■ **PROBLEMS AND TASKS**
(A) Reproduce the passage of the essay on "The Healthy Depression" between "by Julie Telgenhoff" and "the United States.", inclusive.
(B) In the essay on "The Healthy Depression," what source does the author give for the kind of depression no pill can touch?
(C) The essay on "The Healthy Depression" says people's reactions are easily manipulated by several forces. List all of them.

■ **EXCERPT**
#####
Sunday, May 17, 2026

The Healthy Depression

 

by Julie Telgenhoff

There is a certain kind of depression no pill can touch because it is not coming from a chemical imbalance, failed relationship, or temporary hardship. It comes from awareness. From seeing too much while living inside a society that has become deeply disconnected from authenticity, morality, reflection, and truth.

I call it “The Healthy Depression.”

Not the kind that makes someone unable to function, but the kind that quietly settles into those who can still feel what modern life has become. A low-level grief that comes from recognizing how artificial, performative, distracted, manipulated, and spiritually empty much of society now feels, especially here in the United States.

Once you begin seeing it, it becomes impossible to unsee.

You notice how people stay endlessly busy so they never have to sit alone with themselves. You notice how addiction has become normalized in nearly every form imaginable — not only drugs and alcohol, but scrolling, shopping, food, validation, pornography, outrage, attention, and social media dopamine loops. Entire lives are built around avoiding stillness because stillness would force reflection, and reflection might force someone to confront unresolved pain.

Modern society no longer teaches people how to heal trauma. It teaches them how to distract themselves from it.

Instead of learning how to transform suffering into wisdom, people become trapped inside their triggers. Their reactions are then easily manipulated by politics, media, algorithms, fear campaigns, division tactics, and endless manufactured outrage. The manipulation works because most people never did the difficult inner work required to truly know themselves beyond their programming.
#####
■ **EXTRACTED RECORDS**
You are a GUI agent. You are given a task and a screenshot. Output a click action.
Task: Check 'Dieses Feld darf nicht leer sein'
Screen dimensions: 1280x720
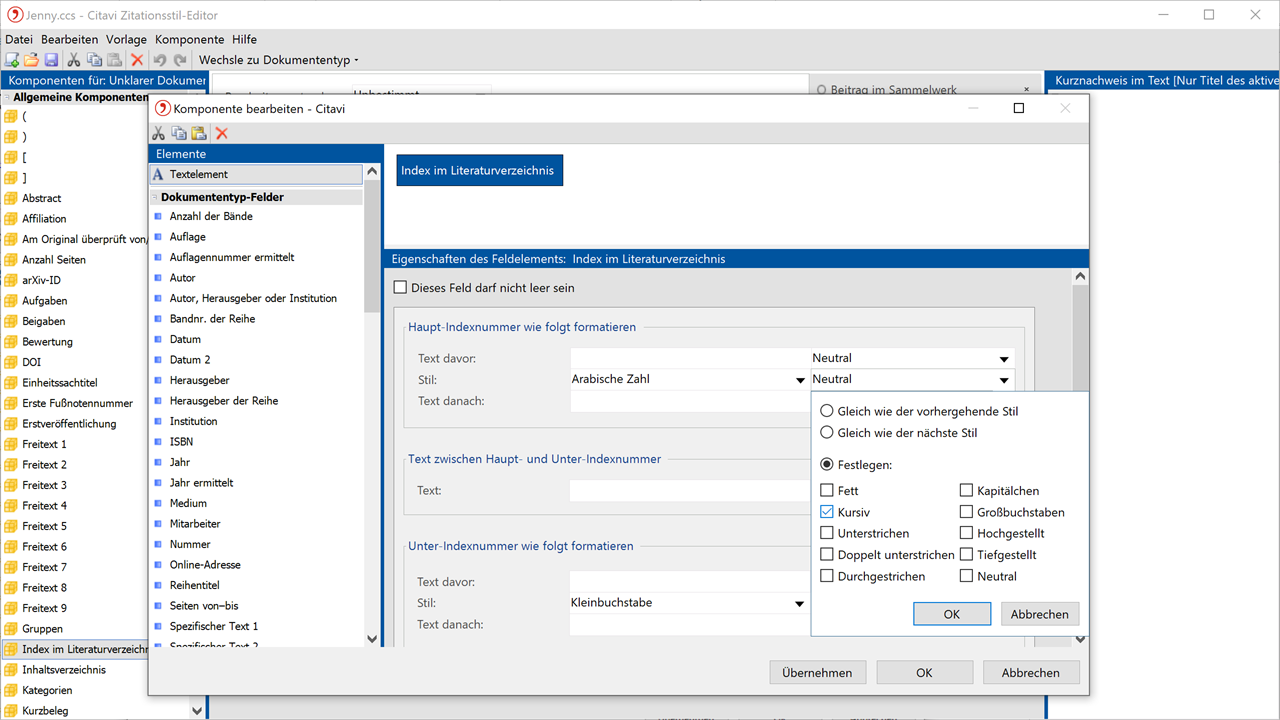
#####
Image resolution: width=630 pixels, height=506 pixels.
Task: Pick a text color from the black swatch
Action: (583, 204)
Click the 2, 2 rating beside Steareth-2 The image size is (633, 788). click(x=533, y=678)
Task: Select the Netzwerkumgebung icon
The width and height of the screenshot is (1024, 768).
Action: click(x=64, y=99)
#####
■ **EXPECTED ANSWERS**
(A)
by Julie Telgenhoff

There is a certain kind of depression no pill can touch because it is not coming from a chemical imbalance, failed relationship, or temporary hardship. It comes from awareness. From seeing too much while living inside a society that has become deeply disconnected from authenticity, morality, reflection, and truth.

I call it “The Healthy Depression.”

Not the kind that makes someone unable to function, but the kind that quietly settles into those who can still feel what modern life has become. A low-level grief that comes from recognizing how artificial, performative, distracted, manipulated, and spiritually empty much of society now feels, especially here in the United States.

(B) It comes from awareness.

(C)
- politics
- media
- algorithms
- fear campaigns
- division tactics
- endless manufactured outrage